* TASK TO CARRY OUT
In the entries below, every line with the string "will" is to be reported.

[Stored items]

+ + +

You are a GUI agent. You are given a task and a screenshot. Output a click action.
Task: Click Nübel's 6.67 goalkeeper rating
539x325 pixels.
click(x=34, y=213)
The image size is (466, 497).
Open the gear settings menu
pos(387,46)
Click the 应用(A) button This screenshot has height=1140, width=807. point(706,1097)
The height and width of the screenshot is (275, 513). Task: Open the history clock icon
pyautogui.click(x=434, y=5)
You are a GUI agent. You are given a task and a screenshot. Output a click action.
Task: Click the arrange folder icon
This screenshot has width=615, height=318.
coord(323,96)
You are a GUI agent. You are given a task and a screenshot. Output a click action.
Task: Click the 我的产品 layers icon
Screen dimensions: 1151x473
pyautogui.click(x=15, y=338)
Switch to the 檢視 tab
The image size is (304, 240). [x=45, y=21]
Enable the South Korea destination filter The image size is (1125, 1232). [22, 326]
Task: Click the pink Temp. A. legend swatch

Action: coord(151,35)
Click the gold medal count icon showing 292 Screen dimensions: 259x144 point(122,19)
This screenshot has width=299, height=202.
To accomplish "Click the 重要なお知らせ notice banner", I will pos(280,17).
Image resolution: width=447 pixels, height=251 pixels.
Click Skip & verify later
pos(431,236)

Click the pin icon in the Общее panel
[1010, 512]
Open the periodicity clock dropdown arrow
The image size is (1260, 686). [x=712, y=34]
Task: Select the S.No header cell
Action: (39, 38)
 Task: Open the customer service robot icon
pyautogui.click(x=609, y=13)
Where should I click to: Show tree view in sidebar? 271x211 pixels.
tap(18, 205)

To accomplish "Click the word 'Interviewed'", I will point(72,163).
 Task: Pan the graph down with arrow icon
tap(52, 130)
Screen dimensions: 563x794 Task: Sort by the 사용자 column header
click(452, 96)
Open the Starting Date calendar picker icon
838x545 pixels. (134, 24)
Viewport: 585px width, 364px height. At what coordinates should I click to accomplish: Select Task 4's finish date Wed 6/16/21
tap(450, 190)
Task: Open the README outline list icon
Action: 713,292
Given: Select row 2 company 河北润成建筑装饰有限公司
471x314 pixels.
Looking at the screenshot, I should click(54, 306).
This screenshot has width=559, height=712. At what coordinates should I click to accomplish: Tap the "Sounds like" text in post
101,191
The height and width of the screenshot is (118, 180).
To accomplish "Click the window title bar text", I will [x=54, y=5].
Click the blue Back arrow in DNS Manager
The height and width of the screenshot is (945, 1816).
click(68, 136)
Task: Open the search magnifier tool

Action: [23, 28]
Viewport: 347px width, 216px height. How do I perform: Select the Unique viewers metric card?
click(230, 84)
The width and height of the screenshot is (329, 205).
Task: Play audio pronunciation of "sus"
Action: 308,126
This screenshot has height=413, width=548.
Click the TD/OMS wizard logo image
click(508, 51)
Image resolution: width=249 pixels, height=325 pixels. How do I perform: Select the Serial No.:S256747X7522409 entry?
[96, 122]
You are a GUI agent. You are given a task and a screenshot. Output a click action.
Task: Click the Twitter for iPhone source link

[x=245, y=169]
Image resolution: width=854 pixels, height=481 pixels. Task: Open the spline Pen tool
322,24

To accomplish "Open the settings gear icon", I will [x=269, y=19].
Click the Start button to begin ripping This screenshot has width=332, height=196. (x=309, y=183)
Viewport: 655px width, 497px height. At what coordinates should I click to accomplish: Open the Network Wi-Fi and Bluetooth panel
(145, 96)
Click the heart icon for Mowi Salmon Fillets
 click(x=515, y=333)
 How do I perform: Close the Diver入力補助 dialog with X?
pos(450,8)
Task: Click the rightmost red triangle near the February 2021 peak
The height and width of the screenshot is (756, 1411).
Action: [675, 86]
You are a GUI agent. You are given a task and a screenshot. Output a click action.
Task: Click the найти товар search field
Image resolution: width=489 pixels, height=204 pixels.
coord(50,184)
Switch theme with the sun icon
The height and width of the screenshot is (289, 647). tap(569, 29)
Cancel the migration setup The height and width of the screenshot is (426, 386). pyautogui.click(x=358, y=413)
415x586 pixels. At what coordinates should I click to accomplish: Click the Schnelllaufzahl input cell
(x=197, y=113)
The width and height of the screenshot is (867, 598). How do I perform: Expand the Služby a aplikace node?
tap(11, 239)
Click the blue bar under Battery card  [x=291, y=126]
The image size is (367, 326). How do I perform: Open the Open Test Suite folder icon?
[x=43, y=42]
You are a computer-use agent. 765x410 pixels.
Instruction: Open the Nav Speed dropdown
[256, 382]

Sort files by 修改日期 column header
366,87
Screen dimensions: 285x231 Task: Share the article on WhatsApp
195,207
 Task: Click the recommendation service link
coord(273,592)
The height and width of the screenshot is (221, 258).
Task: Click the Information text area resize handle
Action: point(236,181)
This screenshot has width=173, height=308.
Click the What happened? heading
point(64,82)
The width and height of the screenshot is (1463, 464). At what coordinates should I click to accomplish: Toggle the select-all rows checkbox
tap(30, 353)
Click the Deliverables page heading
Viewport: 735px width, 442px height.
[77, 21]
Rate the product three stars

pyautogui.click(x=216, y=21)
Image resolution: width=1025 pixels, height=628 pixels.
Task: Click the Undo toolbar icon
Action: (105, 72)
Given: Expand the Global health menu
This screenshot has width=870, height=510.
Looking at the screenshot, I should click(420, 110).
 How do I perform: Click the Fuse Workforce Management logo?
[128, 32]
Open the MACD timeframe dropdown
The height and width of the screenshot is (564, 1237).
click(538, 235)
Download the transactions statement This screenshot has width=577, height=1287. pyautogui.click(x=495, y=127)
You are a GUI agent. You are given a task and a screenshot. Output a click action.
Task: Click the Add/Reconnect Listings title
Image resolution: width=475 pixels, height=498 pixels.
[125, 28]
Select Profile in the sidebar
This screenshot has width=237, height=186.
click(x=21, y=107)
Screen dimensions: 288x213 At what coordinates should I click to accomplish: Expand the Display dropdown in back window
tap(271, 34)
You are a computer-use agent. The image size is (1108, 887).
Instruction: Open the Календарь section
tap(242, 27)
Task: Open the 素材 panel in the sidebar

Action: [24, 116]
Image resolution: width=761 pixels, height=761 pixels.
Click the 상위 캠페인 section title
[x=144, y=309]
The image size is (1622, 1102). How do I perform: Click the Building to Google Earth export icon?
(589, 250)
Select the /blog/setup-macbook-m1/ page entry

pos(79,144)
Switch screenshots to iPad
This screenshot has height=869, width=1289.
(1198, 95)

+ + +

* ANSWER TO THIS PROBLEM
To accomplish "Click the 重要なお知らせ notice banner", I will pos(280,17).
To accomplish "Click the word 'Interviewed'", I will point(72,163).
To accomplish "Click the window title bar text", I will [x=54, y=5].
To accomplish "Open the settings gear icon", I will [x=269, y=19].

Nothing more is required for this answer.